Fortunate as Sir Walter Scott was in his life, it is not the least of his good fortunes that he left the task of recording it to one so competent as Mr. Lockhart; who, to a familiarity with the person and habits of his illustrious subject, unites such entire sympathy with his pursuits, and such fine tact and discrimination in arranging the materials for their illustration. We have seen it objected, that the biographer has somewhat transcended his lawful limits, in occasionally exposing what a nice tenderness for the reputation of Scott should have led him to conceal. But, on reflection, we are not inclined to adopt these views. It is, indeed, difficult to prescribe any precise rule by which the biographer should be guided in exhibiting the peculiarities, and still more the defects, of his subject. He should, doubtless, be slow to draw from obscurity those matters which are of a strictly personal and private nature, particularly when they have no material bearing on the character of the individual. But whatever the latter has done, said, or written to others, can rarely be made to come within this rule. A swell of panegyric, where everything is in broad sunshine, without the relief of a shadow to contrast it, is out of nature, and must bring discredit on the whole. Nor is it much better, when a sort of twilight mystification is spread over a man's actions, until, as in the case of all biographies of Cowper previous to that of Southey, we are completely bewildered respecting the real motives of conduct. If ever there was a character above the necessity of any manage

ment of this sort, it was Scott's; and we can not but think that the frank exposition of the minor blemishes which sully it, by securing the confidence of the reader in the general fidelity of the portraiture, and thus disposing him to receive, without distrust, those favorable statements in his history which might seem incredible, as they certainly are unprecedented, is, on the whole, advantageous to his reputation. As regards the moral effect on the reader, we may apply Scott's own argument for not always recompensing suffering virtue, at the close of his fictions, with temporal prosperity, that such an arrangement would convey no moral to the heart whatever, since a glance at the great picture of life. would show that virtue is not always thus rewarded.

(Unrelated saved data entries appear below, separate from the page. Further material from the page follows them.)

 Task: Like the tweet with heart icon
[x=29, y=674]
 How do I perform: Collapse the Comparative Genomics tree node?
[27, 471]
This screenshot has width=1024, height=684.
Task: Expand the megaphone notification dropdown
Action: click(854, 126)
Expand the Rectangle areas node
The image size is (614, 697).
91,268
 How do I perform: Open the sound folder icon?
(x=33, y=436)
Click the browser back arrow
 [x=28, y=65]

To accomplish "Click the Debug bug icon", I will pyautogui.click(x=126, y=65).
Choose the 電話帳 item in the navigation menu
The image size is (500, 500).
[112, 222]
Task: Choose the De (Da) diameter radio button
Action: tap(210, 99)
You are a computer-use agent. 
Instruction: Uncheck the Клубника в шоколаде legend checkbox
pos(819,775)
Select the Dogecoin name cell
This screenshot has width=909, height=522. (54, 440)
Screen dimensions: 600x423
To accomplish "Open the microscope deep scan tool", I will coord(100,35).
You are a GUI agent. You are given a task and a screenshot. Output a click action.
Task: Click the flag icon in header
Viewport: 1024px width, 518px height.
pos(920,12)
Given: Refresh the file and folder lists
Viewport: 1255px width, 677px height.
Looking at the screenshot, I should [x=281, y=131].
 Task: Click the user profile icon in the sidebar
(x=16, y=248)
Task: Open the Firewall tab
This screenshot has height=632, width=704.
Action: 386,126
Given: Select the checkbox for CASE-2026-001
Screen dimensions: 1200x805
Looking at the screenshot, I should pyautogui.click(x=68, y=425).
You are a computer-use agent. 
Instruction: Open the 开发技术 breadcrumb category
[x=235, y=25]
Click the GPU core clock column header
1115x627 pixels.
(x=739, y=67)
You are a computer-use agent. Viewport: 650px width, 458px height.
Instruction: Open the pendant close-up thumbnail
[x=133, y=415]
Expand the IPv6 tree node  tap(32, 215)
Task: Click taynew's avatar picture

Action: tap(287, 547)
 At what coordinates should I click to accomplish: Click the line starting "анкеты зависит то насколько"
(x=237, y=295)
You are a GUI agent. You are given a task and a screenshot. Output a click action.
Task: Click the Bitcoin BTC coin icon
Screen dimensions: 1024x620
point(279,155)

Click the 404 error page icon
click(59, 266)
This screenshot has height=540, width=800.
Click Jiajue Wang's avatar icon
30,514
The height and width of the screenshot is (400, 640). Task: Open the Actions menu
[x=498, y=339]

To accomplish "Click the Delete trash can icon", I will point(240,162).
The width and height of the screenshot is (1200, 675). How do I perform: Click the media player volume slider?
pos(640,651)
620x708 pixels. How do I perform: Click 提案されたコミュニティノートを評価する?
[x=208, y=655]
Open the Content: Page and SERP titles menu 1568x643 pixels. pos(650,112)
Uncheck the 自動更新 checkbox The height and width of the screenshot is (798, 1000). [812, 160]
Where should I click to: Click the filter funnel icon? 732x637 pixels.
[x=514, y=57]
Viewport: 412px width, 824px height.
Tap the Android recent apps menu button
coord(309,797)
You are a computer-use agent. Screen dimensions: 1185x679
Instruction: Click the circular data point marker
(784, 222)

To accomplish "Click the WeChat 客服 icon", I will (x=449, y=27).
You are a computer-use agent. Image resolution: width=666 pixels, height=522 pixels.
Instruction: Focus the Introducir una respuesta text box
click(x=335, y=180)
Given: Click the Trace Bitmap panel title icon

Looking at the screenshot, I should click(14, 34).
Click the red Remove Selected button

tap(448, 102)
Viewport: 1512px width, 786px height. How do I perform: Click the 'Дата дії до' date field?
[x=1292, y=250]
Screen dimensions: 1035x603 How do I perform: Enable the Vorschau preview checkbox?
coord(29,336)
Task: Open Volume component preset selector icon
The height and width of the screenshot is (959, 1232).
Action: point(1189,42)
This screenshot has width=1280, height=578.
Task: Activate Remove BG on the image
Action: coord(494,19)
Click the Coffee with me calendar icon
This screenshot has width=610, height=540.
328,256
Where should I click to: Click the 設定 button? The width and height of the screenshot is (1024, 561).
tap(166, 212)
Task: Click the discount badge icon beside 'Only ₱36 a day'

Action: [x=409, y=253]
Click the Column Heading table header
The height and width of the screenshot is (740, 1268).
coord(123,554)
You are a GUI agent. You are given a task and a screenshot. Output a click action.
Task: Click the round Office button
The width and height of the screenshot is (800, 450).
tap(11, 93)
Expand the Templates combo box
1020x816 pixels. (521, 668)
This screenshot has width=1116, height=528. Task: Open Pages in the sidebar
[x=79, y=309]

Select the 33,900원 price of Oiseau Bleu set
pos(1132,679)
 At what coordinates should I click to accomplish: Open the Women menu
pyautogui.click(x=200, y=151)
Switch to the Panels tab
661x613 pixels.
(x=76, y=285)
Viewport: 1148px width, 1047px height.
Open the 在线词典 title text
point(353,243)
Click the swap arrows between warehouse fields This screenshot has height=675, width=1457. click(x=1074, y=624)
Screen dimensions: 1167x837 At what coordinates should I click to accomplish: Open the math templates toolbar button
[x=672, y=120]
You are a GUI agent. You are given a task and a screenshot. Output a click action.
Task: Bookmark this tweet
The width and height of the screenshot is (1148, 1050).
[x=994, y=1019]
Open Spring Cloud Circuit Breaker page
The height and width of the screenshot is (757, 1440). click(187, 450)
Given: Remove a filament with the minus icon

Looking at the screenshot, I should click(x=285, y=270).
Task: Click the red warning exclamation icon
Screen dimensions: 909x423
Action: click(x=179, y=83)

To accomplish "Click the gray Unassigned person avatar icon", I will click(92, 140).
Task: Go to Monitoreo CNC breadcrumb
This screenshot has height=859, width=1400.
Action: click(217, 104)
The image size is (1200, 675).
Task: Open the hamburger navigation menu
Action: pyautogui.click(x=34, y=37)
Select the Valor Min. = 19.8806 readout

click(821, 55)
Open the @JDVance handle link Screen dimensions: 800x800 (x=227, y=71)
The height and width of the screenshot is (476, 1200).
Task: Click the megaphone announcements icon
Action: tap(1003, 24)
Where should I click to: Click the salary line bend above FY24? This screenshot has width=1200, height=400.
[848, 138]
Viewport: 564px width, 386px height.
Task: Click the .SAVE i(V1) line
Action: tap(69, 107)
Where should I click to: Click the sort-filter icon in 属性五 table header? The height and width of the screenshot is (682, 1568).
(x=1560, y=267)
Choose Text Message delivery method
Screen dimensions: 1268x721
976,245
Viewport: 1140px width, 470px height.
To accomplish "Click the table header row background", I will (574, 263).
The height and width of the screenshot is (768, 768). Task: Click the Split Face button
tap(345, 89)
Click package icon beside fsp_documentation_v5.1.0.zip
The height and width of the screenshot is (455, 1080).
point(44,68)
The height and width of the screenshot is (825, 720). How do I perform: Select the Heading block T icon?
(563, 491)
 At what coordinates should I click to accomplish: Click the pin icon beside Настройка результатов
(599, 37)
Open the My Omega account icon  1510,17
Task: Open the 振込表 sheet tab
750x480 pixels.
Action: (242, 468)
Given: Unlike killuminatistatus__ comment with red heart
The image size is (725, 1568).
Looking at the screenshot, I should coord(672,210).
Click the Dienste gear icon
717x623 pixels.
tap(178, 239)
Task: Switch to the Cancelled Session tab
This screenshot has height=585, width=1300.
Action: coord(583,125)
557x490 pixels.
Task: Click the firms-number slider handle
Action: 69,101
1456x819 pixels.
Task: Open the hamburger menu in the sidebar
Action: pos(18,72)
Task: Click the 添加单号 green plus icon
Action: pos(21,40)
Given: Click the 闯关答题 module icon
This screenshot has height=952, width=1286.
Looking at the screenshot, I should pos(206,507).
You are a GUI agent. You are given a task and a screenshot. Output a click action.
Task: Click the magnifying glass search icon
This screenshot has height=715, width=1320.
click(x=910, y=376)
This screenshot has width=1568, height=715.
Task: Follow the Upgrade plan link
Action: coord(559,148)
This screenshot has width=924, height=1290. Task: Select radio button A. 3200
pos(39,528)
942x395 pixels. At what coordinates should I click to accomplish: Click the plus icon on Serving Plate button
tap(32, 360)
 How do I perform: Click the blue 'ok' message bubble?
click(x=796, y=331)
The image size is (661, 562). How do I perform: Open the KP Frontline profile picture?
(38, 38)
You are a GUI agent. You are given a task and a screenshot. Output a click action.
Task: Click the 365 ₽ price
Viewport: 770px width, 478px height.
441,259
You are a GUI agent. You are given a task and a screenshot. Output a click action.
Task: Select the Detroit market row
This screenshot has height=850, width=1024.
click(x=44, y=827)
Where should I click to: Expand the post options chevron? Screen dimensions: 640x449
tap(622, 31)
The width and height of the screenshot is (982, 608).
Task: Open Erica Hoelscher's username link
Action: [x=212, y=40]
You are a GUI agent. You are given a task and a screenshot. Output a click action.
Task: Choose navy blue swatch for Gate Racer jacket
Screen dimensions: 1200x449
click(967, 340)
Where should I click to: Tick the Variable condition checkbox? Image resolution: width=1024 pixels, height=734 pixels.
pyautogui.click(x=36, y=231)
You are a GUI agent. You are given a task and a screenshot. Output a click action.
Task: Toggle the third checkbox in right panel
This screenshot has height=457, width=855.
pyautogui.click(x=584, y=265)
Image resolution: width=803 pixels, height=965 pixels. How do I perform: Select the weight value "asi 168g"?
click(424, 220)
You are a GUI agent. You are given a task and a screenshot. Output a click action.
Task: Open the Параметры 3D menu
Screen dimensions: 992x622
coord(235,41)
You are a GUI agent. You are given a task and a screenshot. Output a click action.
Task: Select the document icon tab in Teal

In regard to the literary execution of Mr. Lockhart's work, the public voice has long since pronounced on it. A prying criticism may, indeed, discern a few of those contraband epithets, and slipshod sentences, more excusable in young "Peter's Letters to his Kinsfolk," where, indeed, they are thickly sown, than in the production of a grave Aristarch of British criticism. But this is small game, where every reader of the least taste and sensibility must find so much to applaud. It is enough to say that, in passing from the letters of Scott, with which the work is besprinkled, to the text of the biographer, we find none of those chilling transitions which occur on the like occasions in more bungling productions; as, for example, in that recent one, in which the unfortunate Hannah More is done to death by her friend Roberts. On the contrary, we are sensible only to a new variety of beauty in the style of composition. The correspondence is illumined by all that is needed to make it intelligible to a stranger, and selected with such

discernment as to produce the clearest impression of the character of its author. The mass of interesting details is conveyed in language richly colored with poetic sentiment, and at the same time without a tinge of that mysticism which, as Scott himself truly remarked, "will never do for a writer of fiction, no, nor of history, nor moral essays, nor sermons"; but which, nevertheless, finds more or less favor in our own community, at the present day, in each and all of these.

The second work which we have placed at the head of this article, and from which the last remark of Sir Walter's was borrowed, is a series of notices originally published in "Fraser's Magazine," but now collected, with considerable additions, into a separate volume. Its author, Mr. Robert Pierce Gillies, is a gentleman of the Scotch bar, favorably known by translations from the German. The work conveys a lively report of several scenes and events which, before the appearance of Lockhart's book, were of more interest and importance than they can now be, lost as they are in the flood of light which is poured on us from that source. the absence of the sixth and last volume, however, Mr. Gillies may help us to a few particulars respecting the closing years of Sir Walter's life, that may have some noveltywe know not how much to be relied on-for the reader. In the present notice of a work so familiar to most persons, we shall confine ourselves to some of those circumstances which contributed to form, or have an obvious connection with, his literary character.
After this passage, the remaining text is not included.